§ **Text passage**
* * * * *
On the other hand, passive funds have no manager to make investment decisions. Typically, the investor will track the index and make their own choices based on their own data and research. So which way is better? Well, they each have their own pros and cons to consider before making an informed investment decision.
As I mentioned before, investors track the market index to determine which stocks they want to invest in. But what is the purpose of the index? With just under 4,000 exchange-traded stocks, an index has two major functions. The first is simply to measure the overall stock market performance. The other function of the index is to serve as the benchmark for an individual investor’s portfolio performance. In theory, the average of an index’s performance should mirror the overall stock market’s health.
There are several different indices in the U.S. that measure different collections of stocks:
Apart from the major equity indices, there are several fixed income indices as well. These are used to gauge the overall performance of the market or market index. For example, if the S&P 500 gains 0.8% in a month, while the S&P SmallCap 600 gains 1.7%, you might hear that small-cap stocks outperformed large-cap stocks by 0.9% Therefore, an index is just a way to gauge the performance of a small slice of the proverbial stock pizza pie.
* * * * *
§ **Written problem**
Please write the next part of the passage above on passive funds and stock market indices, continuing after its last sentence.

§ **Data section**
* * * * *
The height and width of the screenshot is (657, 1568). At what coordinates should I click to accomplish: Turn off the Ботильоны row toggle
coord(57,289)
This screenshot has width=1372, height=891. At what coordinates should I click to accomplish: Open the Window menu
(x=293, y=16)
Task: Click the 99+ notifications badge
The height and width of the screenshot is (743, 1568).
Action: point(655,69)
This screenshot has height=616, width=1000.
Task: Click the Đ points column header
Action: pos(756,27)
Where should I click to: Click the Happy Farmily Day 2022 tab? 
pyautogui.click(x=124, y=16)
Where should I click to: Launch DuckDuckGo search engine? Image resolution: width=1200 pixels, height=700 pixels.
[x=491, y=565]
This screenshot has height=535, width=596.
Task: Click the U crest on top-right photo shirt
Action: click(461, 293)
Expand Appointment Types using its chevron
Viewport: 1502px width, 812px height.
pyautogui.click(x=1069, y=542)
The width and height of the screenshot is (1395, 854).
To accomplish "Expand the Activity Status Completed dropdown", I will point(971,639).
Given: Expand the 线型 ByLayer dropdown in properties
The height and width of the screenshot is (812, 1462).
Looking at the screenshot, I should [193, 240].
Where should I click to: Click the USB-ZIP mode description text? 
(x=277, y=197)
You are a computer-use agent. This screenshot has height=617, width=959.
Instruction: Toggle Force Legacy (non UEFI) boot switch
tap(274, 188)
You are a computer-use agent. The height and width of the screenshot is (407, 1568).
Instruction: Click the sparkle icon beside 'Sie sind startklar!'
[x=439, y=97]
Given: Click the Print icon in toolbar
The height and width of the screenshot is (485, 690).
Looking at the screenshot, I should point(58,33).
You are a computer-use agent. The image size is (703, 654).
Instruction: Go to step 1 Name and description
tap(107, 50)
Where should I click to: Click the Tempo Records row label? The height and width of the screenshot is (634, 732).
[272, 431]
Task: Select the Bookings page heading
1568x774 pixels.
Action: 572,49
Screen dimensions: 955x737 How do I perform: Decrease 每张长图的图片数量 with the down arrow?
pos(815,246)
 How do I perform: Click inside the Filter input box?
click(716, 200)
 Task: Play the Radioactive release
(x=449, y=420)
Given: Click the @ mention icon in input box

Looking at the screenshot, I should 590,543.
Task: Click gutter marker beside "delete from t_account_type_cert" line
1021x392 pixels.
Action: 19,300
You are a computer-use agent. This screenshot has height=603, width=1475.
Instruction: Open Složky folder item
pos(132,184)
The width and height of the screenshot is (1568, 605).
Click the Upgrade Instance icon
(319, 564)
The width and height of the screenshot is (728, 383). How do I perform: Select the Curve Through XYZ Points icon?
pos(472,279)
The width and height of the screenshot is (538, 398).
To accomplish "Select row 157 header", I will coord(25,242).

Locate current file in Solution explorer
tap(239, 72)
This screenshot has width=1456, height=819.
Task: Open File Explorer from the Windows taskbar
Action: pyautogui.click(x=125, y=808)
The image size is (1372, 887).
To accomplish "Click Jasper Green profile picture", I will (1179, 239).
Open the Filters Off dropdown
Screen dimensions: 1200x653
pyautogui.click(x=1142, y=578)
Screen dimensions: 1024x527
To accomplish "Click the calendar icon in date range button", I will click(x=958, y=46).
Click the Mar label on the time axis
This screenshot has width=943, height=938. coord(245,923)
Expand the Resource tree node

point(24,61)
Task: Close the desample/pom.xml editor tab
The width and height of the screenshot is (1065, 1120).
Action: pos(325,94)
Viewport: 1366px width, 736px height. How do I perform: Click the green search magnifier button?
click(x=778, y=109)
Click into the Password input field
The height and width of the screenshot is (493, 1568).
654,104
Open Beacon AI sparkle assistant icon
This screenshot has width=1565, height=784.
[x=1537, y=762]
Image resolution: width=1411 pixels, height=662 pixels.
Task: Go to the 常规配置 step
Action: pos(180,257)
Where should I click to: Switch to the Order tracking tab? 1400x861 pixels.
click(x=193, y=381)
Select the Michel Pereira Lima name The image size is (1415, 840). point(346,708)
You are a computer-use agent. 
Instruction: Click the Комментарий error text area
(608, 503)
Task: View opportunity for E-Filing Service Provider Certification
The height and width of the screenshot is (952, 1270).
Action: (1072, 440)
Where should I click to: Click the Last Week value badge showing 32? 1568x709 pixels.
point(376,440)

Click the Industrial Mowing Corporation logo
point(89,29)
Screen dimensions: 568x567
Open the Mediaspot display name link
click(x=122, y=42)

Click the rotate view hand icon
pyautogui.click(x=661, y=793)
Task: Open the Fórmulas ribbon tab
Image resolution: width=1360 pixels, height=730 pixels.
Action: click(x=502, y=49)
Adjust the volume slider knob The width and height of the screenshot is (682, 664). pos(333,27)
* * * * *
§ **Result of the task**
In order to succeed in passive fund investing, you need to understand indices. This is because passively managed funds are often defined by the index they track. For example, a fund that tracks the S&P 500 buys and sells stocks as they are added to and dropped from the S&P 500 index.
You must also understand that turnover ratio matters. For example, a mutual fund investing in 100 stocks and replacing 50 stocks in a single year has a turnover ratio of 50%. Passive funds also buy and sell stocks to maintain the same weighting as the index, which is based on market capitalization in the case of the S&P 500. Because there is little turnover ratio, there is often lower taxation. However, this is not always the case.
Passive funds usually have lower expense ratios than that of there active counterparts. What’s an expense ratio? Well, let’s say you invest in a fund that has a 1% expense ratio. This means that for every $1,000 you earn, $10 will be collected by the fund.
Finally, you’ll want to be aware that, at their best, passive funds will match the performance of the indices they track. Often times, they underperform the index they track because of the fees associated with them.
At this point, we understand how indices are involved in passive funds and we know the important points of a passive fund. So what about active funds? How are they different? For starters, active funds CAN OUTPERFORM THEIR BENCHMARK index! If an active fund is attempting to beat the S&P 500 and its index is benchmarked against the S&P 500, it can do so.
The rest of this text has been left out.